To increase your resilience, you need to embrace a participative management model. But do you know what exactly is the Agile culture? Customer value, alignment and continuous improvement.
When we talk about teamwork, the image of rowing often comes to mind. All team members aim for the same goal and row in rhythm. It is a beautiful image to showcase group work. his metaphor is used frequently to describe team management. However, this management is directive. Agile (or Lean) culture is the opposite of this image.
To make the best use of everyone’s skills, and with a focus on operational excellence, participative management yields better results. When your business model is based on operational excellence, the Agile culture will best support your objectives.
Beyond the traditional joke of two companies fighting each other, I invite you to reflect on your organizational context, to choose the most appropriate management mode.
Rowing: an example of directive management
In the metaphor of rowing, the power of the group rests on three aspects: the team works
- in rhythm,
- to achieve a common goal,
- with confidence.
As the team rows harder with their backs to the goal, they rely on the coxswain. Thus, she guides the team to its destination. This is a great vote of confidence from the rowers, who don’t necessarily know where they are going.

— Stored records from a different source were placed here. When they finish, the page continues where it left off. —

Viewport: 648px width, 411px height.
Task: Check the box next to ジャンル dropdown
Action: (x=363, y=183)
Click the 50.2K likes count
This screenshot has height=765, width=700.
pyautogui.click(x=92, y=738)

In the working world, the manager is the coxswain. She knows where she needs to take her boat (at least her team hopes so). As a result, she assigns work and sets the pace. The team knows its destination, but is not aware of the route taken.
Organizations with a low level of autonomy use this management model. Their paternalistic and authoritarian culture is perfectly suited to this type of management. This is also the type of management recommended when you have to manage a crisis. Normally, you have defined the response beforehand. In a crisis, you focus on executing your plans.

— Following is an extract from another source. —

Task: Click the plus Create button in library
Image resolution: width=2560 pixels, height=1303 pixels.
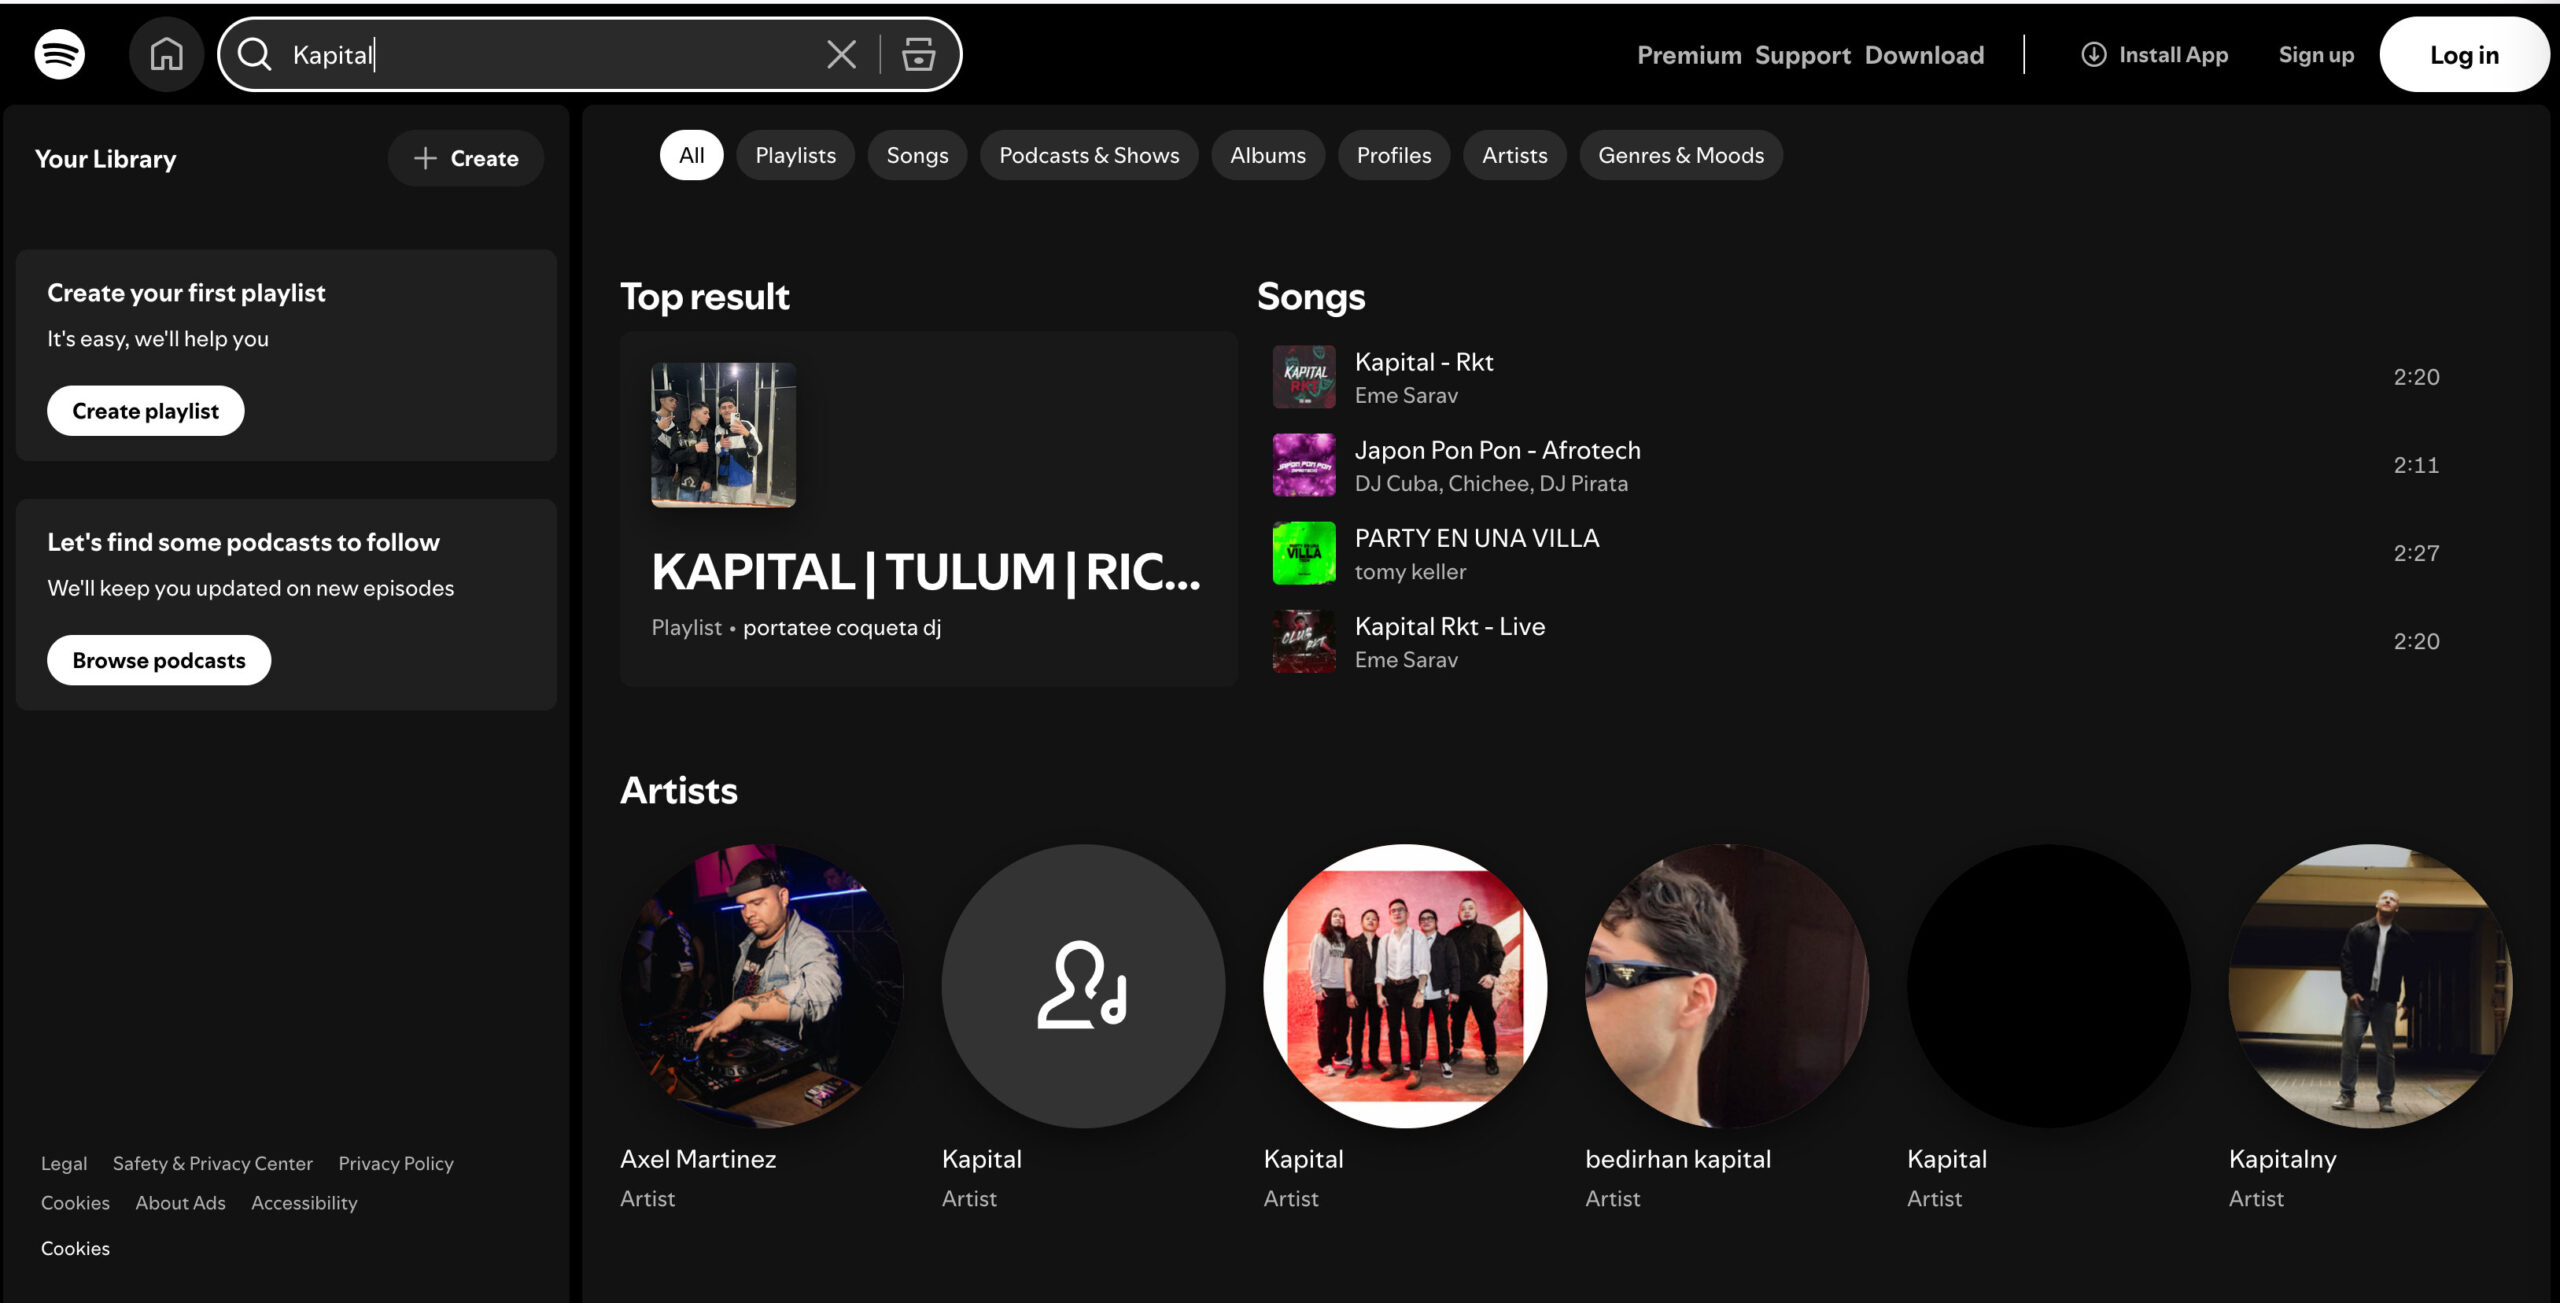Action: pos(466,158)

Rafting: an example of participative management
Unfortunately, in many organizations, knowing where to go and going there in rhythm it is not enough. The hierarchical organization of rowing is ideal for quiet rivers or lakes.
On a raging river or sea, there is a large flow of water. Sometimes rapids that hide at the turn of corner. Often, branches hinder navigation. Our rowing team and its rowers, as motivated as they are, will not go very far. It takes a much more maneuverable boat to bring the team to port, like a raft. Everyone knows where to go. But more than that, each one sees the obstacles and participates as best as she can in the navigation. Some rules were given initially. But in the end, everyone works to the best of their abilities to achieve the common goal.
Deploy an Agile culture
Alone I go faster, together we go further.Proverb
Operational excellence takes us further. Organizations that have adopted the tools, but especially the principles, are indeed more efficient. Here are a few Agile culture key principles.
Create value for the customer
The organization works for the customer, it puts her at the center of its concerns. More details in my article on client experience and added value. This is the case for most organizations. If the customer is not satisfied, she goes elsewhere…
Everyone should know who their client is. I am thinking of the internal customer, the one who receives the fruit of the work, but also of the final customer, the one who pays for the product or the service, and who thus ensures the salary of all.
Align the organization
This guiding principle is identical in both directive and participative management. What is changing is the way teams are informed. In Agile organizations, daily management is standardized, with scrums, also called huddles or stand-up meetings. These daily meetings are an opportunity to shorten the iterations. Everyone knows at a high level what others are working on. Blockers are identified and quickly moved up the hierarchy.
The strategies are translated into objectives during an exchange between managers and operational teams. But this is a two-way exchange. It is a collective work.
Managers stay connected to reality by going to the Gemba regularly. The Agile culture involves respect for the individual, but above all managers’ humility.
Finally, Agile culture strives for perfection. It ensures quality at the source. Tools like the Jidoka (stop at first fault), ensure that operations remain efficient. The Agile culture is process-centric. Humans do their best with processes. If there is an error, it is a faulty process. The manager will ask the question “why?” rather than “who?”
There are a number of tools to support this approach, I describe a few in this blog. But they only work if they are used with the right mindset.
Does the Agile culture apply in your organization?
In what environment does your organization evolve? In the end, few have the “chance” to have ideal conditions to navigate. The performance of an organization is now gauged by its ability to adapt. And so that all teammates can participate in the best they need information. They must know the rules, the goal to achieve and the obstacles that stand. Hiding information from them or delaying information sharing will only increase the stress and hardships of the team. Raft-type management is a much better example of teamwork in a participatory mode.
Even if the picture is more chaotic than that of rowing, it is this type of management that increases the performance of the organizations, giving the opportunity to the whole group (and not an individual) to decide the actions.